MAOs are publishing inaccurate online provider directories because of a general lack of internal auditing and testing of directory accuracy, CMS explained.

“Instead, MAOs placed full faith in credentialing services and vendor support, and even in provider responses,” the report stated. “Based on plans’ responses, these practices, while typical, have not been found to be a reliable means of ensuring directory accuracy.
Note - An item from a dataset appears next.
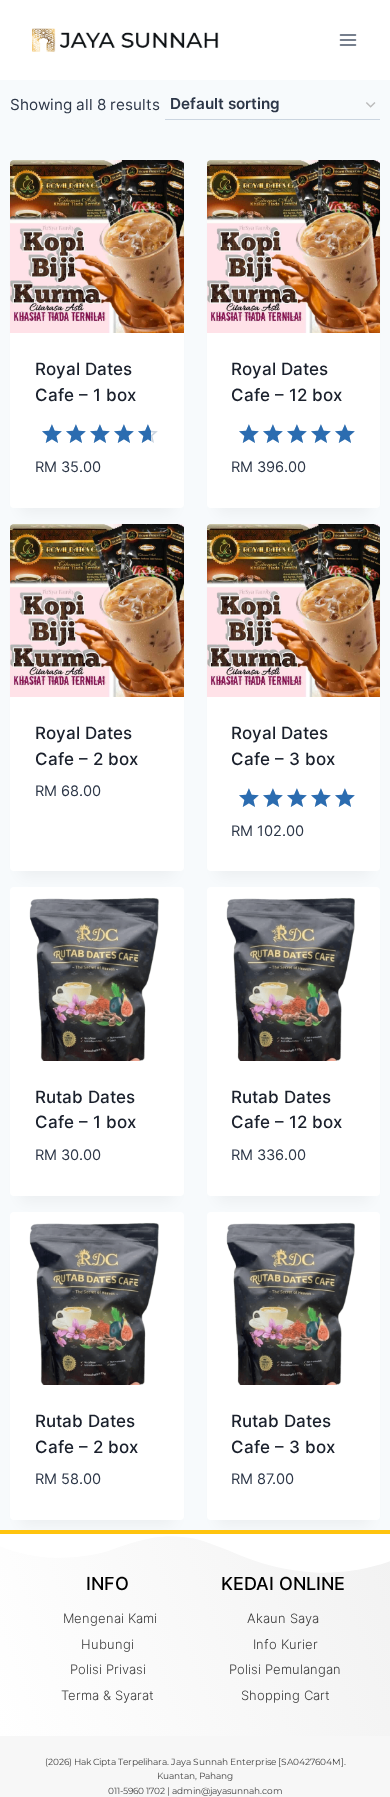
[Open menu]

Moreover, if MAOs had implemented routine oversight of their processes for data validation, errors in the provider directory would have become apparent.”

MAOs should develop a proactive data verification strategy rather than rely on vendors or providers to update information.

“MAOs must proactively reach out to providers for updated information on a routine basis. They should actively use the data available to them, such as claims, to identify any provider inactivity that could prompt further investigation,” CMS advised.

Collecting data on the group, rather than the provider, level may also be creating provider directory accuracy issues, CMS reported. Group practices often list a provider at a location because the group has an office there, but the specific provider may not or rarely see patients at that location.

READ MORE: Payer Collaboration Key to Value-Based Reimbursement Strategy

Creating a centralized repository for provider data may improve Medicare Advantage provider directory accuracy, CMS suggested in the report.

“Through the insight gained from our reviews, it has become clear that a centralized repository for provider data is a key component missing from the accurate provider directory equation,” the agency elaborated. “CMS is currently looking at the provider data the agency collects to determine how it may be used to foster a collaborative industry approach to achieving a centralized location for provider data.”

A centralized repository, however, will require provider data standardization, which is not currently widespread in the healthcare industry. In fact, few authoritative data sources and provider data standards exist, the Provider Data Action Alliance recently reported.

“Variations in the format, exchange, content and understanding of the uses of provider data represent an unnecessary cost to the healthcare system and an obstacle for patients and other users of data who need access to reliable provider information,” the group convened by CAQH wrote. “As a result, provider data is communicated inefficiently, causing attrition during transmission and encouraging data users to source data directly rather than decipher inconsistent datasets that have been sourced by others.”

With standardized provider data, the industry can collaborate to create a centralized authoritative database, the group stated. Key functions of the database would be to aggregate sources of truth for provider data elements, implement best practices for provider data accuracy, and offer a portal into the dataset for data producers to update information.

While a centralized database is high on the wish list of many industry leaders, including CMS, the federal agency stressed that the creation of a repository will take time and effort and it should not push short-term solutions down on the priority list.

“We encourage MAOs to look for more near-term solutions to improving directory accuracy, such as performing self-audits of directory data, working with group practices to ensure that providers are only listed at locations where they accept appointments, and developing better internal processes for members to report directory errors,” the report concluded.